A little backstory might be in order to set the stage for this review. The story of the Pied Piper of Hamelin first surfaces (verbally) in the late 13th Century and expands into a full written narrative sometime in the 16th Century. It concerns a town in Germany that gets overrun by rats. The town elders make a deal with a “rat removal specialist.” This individual lures the rats out of town with his flute music.
The rats follow the piper to the river where they are promptly drowned. Think of the piper as a sort of Teutonic-and-rodent version of an Indian snake charmer. When the piper returns for his agreed-upon fee, the town elders, well, stiff him. The piper’s special form of revenge involves luring away the town’s children in the same fashion as the rats and holding them hostage until several times the rat removal fee is handed over.
Now that I’ve made sure we are all on the same emotionally scarred page, Fabled Legends: The Dark Piper bases its story loosely on the foregoing. The scene opens with the town of Hamelin celebrating a “Pied Piper Festival,” where townsfolk casually and cavalierly question whether the story “really occurred 100 years ago or so.” Suddenly, the piper appears and visits disease-infested rats upon the city. (Guess that whole kidnapping thing wasn’t payback enough.) You, acting as an inspector, must save the city and stop the piper before he cuts a swath of destruction across central Europe.

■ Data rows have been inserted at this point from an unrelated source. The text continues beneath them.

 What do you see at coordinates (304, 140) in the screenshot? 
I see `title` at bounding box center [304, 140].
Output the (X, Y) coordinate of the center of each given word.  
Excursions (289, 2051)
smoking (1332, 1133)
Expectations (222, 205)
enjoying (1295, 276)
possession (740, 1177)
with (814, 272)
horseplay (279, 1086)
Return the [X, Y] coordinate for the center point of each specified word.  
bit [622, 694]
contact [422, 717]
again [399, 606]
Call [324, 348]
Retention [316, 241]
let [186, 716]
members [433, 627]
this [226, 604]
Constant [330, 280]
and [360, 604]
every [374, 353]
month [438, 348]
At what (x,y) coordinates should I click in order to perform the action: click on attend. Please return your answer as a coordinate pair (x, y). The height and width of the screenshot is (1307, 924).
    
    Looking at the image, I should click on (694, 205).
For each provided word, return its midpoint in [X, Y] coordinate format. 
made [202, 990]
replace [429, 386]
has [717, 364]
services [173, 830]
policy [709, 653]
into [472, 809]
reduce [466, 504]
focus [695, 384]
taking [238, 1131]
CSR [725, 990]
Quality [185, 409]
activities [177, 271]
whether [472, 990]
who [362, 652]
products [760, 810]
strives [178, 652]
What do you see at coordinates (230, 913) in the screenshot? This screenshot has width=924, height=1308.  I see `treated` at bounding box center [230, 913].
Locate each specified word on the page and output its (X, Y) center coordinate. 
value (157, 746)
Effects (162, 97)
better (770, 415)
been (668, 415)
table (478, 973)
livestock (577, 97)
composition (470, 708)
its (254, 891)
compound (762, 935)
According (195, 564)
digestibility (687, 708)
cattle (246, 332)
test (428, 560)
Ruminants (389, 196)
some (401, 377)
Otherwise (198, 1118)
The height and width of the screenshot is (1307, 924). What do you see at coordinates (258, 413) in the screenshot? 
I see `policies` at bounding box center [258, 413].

The action takes place in and around Hamelin and the graphics are rich and detailed. Interactions with the piper and various citizenry keep the story moving. The audio is unexceptional, and I really think they missed the boat by not including some creepy “pipe” music, sort of a casual games version of Peter Lorre’s whistling in “M.” The inspector’s notebook with a list of objectives was particularly handy, as was the town map to help orient your movements.
I did think Fabled Legends: The Dark Piper was a little light on mini-games and puzzles. When it comes to Hidden Object Areas and mini-games, I much prefer a 1:1 or even 2:1 ratio. The mini-games seemed much fewer and farther between to me and Fabled Legends: The Dark Piper isn’t even really heavy on hidden object areas. Most of the activity felt like the tried and true “pick up and sock away” inventory items, which can be a bit tedious. How many times can you run to this area and back again picking up bolt cutters and chisels before you are just over the whole thing?
That being said, I recommend Fabled Legends: The Dark Piper for those who appreciate a game with heavy scene interactivity, more so than hidden object areas or games.